Prevention of staple line leak is a foremost priority after a modified Collis procedure. In recent series, the incidence for wedge gastroplasty does not demonstrate any significant increased leak risk in comparison with a fundoplication-only cohort [19, 20].

Furthermore, since the neo-esophagus lacks motility, worsened dysphagia is another concern for these patients. Studies have demonstrated a slightly higher rate of dysphagia in comparison with fundoplication-only patients; however these have not been statistically significant. Furthermore, when comparing pre- and postoperative dysphagia symptoms, consistent improvement in the modified Collis cohort has been noted [19].

Due to an aperistaltic segment and wrap around the mucosa that can still produce acid, increased reflux is another postoperative issue to consider. Studies have confirmed a longer acid clearance time in patient with a Collis gastroplasty in comparison with a fundoplication-only group [21]. However, reflux symptoms and use of anti-reflux medication have demonstrated to be comparable in the two groups [19].

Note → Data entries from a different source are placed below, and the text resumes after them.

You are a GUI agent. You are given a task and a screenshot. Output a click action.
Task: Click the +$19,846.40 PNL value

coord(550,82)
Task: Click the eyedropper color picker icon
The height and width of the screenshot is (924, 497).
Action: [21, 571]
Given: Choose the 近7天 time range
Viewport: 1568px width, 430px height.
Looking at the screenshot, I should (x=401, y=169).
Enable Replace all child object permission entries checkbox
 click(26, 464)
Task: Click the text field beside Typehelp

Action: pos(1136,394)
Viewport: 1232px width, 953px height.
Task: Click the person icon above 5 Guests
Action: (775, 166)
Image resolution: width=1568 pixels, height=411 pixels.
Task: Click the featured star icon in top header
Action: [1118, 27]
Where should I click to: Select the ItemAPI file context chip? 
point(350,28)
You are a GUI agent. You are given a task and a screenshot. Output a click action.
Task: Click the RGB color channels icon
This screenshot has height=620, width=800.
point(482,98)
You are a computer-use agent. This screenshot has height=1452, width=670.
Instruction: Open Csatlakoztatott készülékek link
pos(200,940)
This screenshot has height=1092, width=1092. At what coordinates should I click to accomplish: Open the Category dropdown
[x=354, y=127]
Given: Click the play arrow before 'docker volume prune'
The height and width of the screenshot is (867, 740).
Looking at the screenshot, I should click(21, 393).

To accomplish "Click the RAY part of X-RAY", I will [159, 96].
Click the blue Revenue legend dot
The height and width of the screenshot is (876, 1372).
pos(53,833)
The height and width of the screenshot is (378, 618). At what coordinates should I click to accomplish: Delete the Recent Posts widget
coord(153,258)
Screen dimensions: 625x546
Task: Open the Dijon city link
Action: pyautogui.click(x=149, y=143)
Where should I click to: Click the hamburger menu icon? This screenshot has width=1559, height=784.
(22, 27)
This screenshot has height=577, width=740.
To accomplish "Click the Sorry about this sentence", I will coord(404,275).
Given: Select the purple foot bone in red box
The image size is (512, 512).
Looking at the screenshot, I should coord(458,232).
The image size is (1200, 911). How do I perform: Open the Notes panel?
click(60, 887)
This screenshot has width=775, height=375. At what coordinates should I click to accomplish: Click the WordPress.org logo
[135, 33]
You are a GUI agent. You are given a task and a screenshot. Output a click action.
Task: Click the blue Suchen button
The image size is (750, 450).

Recurrence rates or wrap failure after a Collis gastroplasty ranges between 0% and 18% in a recent review of current literature [22]. It is difficult to compare recurrence rates as patients are not followed routinely with imaging, and the definition of recurrence differs among studies (radiologic vs. clinical). In a few studies, wrap failure and recurrence for giant paraesophageal hernias (where a Collis gastroplasty is now often employed) who received only a fundoplication were between 32% and 42% [23,24,25]. Therefore, this suggests a trend of improved outcomes with the modified Collis procedure.

Summary

A key to the success of the reflux operation and paraesophageal hernia repair is a tension-free intra-abdominal wrap. Esophageal lengthening procedures are required when there is a less than 2.5 cm of intra-abdominal esophagus. Conditions often associated with this include chronic GERD, giant hernia, and presence of a stricture; however, ultimately the need for a Collis gastroplasty can only be determined intraoperatively. Type II mobilization of the esophagus is critical to gaining length in addition to careful determination of the gastroesophageal junction. The modified Collis gastroplasty holds the potential to decrease recurrence and wrap failure in the properly selected patient population. It is associated with minimal morbidity with most studies demonstrating equivalent quality of life outcomes in comparison with fundoplication-only cohorts.